(1.) THE present appeal has been filed by M/s. Paharpur Plastics against the order dated 25 -2 -1993 passed by the Collector (Appeals), Ghaziabad.
(2.) SHRI Rajesh Chhibber, learned Advocate, submitted that the appellants manufacture HDPE/PP/LLDPE strips/tapes, woven sacks, woven fabrics unlaminated/laminated. Classification list No. 1/91 -92 dated 25 -7 -1991 was approved by the Asstt. Collector with modification. On appeal filed by them, Collector (Appeals), following his earlier Order -in -Appeal No. 58/92, dated 31 -1 -1992, ordered classification of strips/tapes under sub -heading No. 3920.32 and of woven sacks of HDPE/PP/CLDPE under sub -heading No. 3923.90 of the Schedule to the Central Excise Tariff Act. He, however, confirmed the classification of all other products as ordered by the Assistant Collector. The learned counsel further, submitted that tubular fabrics laminated or coated with LDPE made from strips/tapes falling under subheading 3920.32 is used for the manufacture of bags/sacks falling under 3923.90; that, therefore, the classification of other products would flow from the correct and legal classification of the fabrics; that neither the Assistant Collector nor the Collector (Appeals) had given any reasoned findings as to the basis of the classification approved and confirmed by them; that it is clear from Note l(d) of Section XI of the Tariff that the fabrics impregnated, coated, covered or laminated with plastics, and articles thereof of Chapter 39 are not covered by Section XI dealing with Textiles and Textile articles; that the Government, under Notification No. 53/88 -C.E., dated 1 -3 -1988, had extended partial exemption to fabric (plain or laminated) falling under Chapter 39 and were for manufacture of sacks or bags. He further mentioned that the Government, keeping in view the decisionin Raj Packwell Ltd. v. U.O.I., 1990 (50) E.L.T. 201 (MP), issued an order under Section 37B of the Central Excise Act classifying the strips/tapes for the manufacture of fabrics for sacks or bags under Chapter 39 of the Tariff and, therefore, the classification of the impugned fabrics under Heading 54.08 or 59.03 is inconsistent with the section note and Governments classification. He finally submitted that even after the impugned order, the department is accepting the classification as claimed by the appellants. In support he referred to the classification list No. 1/93 effective from 1 -3 -1993 and classification list No. 1/94 effective from 1 -3 -1994 duly approved by the Superintendent Central Excise. We also heard Shri K. Srivastava, learned SDR.
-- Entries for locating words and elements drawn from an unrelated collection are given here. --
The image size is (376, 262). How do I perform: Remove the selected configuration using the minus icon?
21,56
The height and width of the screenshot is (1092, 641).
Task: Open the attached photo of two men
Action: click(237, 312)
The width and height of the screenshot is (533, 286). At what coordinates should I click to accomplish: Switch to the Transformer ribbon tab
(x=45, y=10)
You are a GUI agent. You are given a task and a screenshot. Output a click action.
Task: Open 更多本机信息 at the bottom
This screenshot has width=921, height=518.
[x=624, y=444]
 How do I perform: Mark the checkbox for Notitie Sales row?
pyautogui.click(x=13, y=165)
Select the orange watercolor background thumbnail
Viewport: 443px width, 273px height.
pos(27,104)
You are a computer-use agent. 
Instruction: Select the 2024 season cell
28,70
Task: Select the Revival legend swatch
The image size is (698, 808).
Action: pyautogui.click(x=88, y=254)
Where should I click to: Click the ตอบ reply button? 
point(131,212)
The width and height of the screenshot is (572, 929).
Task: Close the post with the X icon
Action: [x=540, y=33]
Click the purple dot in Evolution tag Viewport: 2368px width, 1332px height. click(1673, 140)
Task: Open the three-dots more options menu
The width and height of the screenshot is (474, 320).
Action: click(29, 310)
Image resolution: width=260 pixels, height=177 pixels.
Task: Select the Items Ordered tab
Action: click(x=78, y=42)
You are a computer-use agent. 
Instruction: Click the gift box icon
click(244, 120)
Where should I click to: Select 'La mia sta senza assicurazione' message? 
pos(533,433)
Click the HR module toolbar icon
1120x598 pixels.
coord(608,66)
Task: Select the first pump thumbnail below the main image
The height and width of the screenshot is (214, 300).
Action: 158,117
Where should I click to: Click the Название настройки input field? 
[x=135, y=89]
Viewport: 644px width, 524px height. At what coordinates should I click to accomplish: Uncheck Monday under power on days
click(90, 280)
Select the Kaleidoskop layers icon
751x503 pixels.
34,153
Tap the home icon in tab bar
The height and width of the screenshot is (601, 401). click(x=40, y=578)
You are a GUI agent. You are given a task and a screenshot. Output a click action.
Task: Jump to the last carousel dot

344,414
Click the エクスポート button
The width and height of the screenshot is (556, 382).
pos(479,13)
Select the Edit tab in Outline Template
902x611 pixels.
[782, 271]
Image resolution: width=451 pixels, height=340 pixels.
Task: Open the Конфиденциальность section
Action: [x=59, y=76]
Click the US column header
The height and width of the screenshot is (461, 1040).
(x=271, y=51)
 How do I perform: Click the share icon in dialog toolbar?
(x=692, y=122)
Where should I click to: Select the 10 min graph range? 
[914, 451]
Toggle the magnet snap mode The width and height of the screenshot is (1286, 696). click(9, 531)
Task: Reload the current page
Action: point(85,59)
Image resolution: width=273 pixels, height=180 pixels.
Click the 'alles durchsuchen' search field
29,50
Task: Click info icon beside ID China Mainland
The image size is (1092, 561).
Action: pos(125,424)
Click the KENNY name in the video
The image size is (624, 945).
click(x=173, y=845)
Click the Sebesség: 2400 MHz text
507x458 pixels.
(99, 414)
(3.) WE observe that the Collector (Appeals) in the impugned order has classified the strips/tape of HDPE/PP/LLDPE under sub -heading 3920.32 and HDPE/PP/LLDPE sacks under sub -heading 3923.90 following the decision of Madhya Pradesh High Court in the case of Raj Pack Well Ltd., supra. It is not in dispute that the impugned products are made of HDPE/PP/LLDPE. Heading 54.08 covers fabrics of man -made filament yarn and Heading 59.03 applies to textile fabrics, impregnated, coated, covered or laminated with plastics. It has been held in Raj Pack Well case that for bringing the strips of the width of 5 mm or less under Chapter 54, they should also be of synthetic textile material; that nowhere in the definition of 'fabric' and 'textiles' in Textile Committees Act, 1963, plastic has been mentioned as a commodity to be included in the definition of 'fibre' or 'textiles'; that the raw material used for the production of the HDPE strips is covered under Chapter 39 and in absence of anything on the record to show that the HDPE strips are synthetic textile material, the only fact that their width is less than 5 mm would not automatically put that item under entry 54.06. The Government also under Section 37B of the Central Excise Act has ordered classification of HDPE strips and tapes of a width not exceeding 5 mm under sub -heading 3920.32 and sacks made therefrom under sub -heading 3923.90 of the Tariff. A logical conclusion is that the fabrics made out of HDPE etc. would not merit classification under Chapter 54 or 59 as the raw material is not textile material. We also observe that in subsequent classification lists, the Department itself has approved the classification of the impugned product under Chapter 39 of the CETA. In view of these facts and circumstances we set aside the impugned order and allow the appeal.